10.1% of the residents (n=15) had a poor prognosis, which, according to the instrument’s own instructions, meant that 53% of patients with similar characteristics would die within the next 6 months. Three residents (2%) had an extremely poor prognosis, which meant that 68% of patients with similar characteristics would die within the next 6 months.

(A): That has also been changed in the abstract. (Line 31)

10.1% had a poor prognosis and 2% an extremely poor prognosis.

(R): Paragraph 3.4, including Table3: here the “Total Complexity Index score” is mentioned for the first time; I do not find comments on this tool in the “Methods” section.

(A): Thank you very much. Further information has been added to the Methods section. Line 136

A complex case may be defined as a case scoring ≥100 points (total complexity), provided that the overall score for clinical management complexity items (CCI1 to CCI5) is ≥50 points.

(R): According to item CCI1 96,0 % of the patients were in need of palliative care. This seems not congruent to other figures in the “Results” section (see line 231) and should be addressed in the discussion.

(A): The item CCI1 of the Case Complexity Index distinguishes three levels

  • Level 1: 1 disabling condition with sudden onset (stroke, hip fracture)…)
  • Level 2: Has severe mental disorders or one severe advanced organic disease (grades III-IV on any scale)
  • Level 3: Needs palliative care (based on an ICD identification code or a specific scale or report)

No cases were reported for Level 1. For level 3 we have used the NECPAL CCOMS-ICO© 3.0 to identify patients with palliative care needs.

(R): CCI9: Taking into account the data in section 3.1, I would have expected that there should also have been some (few) patients without more severe impairment in the Barthel- and Pfeiffer-Score, respectively.

(A): 122 patients of our sample showed Dependency according to CCI9. It is indeed a high percentage. It is necessary to highlight that CCI9 combines dependency regarding basic activities of daily living (Barthel ≤ 15) and severe cognitive impairment (Pfeiffer ≥ 8 points). Nevertheless, it could be seen as contradictory with the data reported in section “3.1. Characteristics of the Sample”. This is because the percentages of dependency and cognitive impairment were reported from the VIG-Frailty scale that has different cut-off points, as it could be seen in Table 1. To avoid confusions in readers the following phrases have been changed from results section (Line 189).    

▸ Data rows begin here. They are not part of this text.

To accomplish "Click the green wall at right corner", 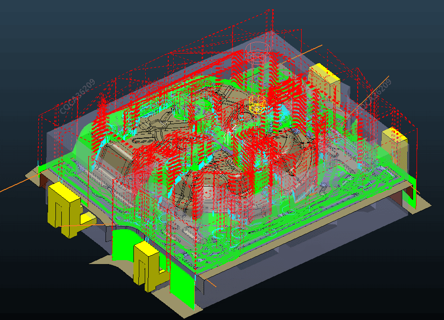I will (409, 195).
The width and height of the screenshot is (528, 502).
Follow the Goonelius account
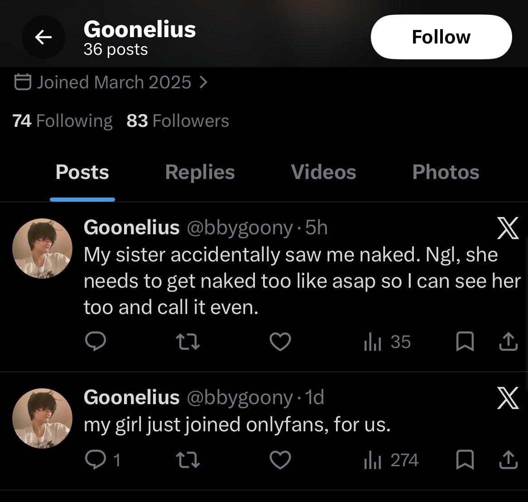pyautogui.click(x=441, y=37)
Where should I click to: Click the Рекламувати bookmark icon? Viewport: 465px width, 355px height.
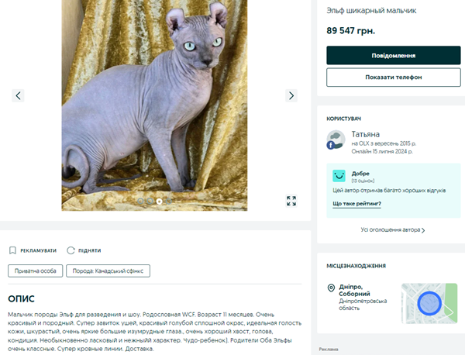point(12,250)
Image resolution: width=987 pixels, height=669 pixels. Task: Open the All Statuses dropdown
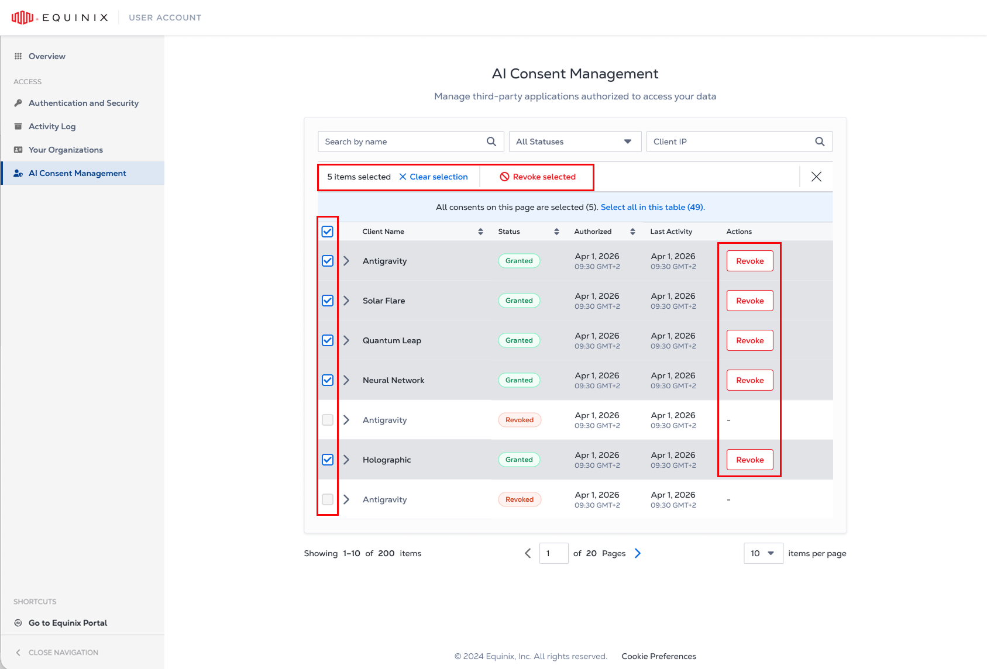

The mean Barthel Index value was 50.369 (SD=32.174). The average number of errors in Pfeiffer’s test was 4.9128

(R): CCI14: “Yes” in 86,6 % of the cases seems rather high.

(A): Thanks. “Yes” and “No” were mixed-up in CCI from CCI10 to CCI14. Some of them were reported and changed in the last review. It has been changed in Table 3. We have also reported that Item CCI11 was skipped from CCI table and has been added too.

(R): Line 218/219: “The levels of complexity defined by the IDC-Pal do not match the priority levels assigned by the nurses at the nursing homes.” These data are not presented in detail.

(A): Thanks. We have added a new column to Table 4 to present all the data for readers.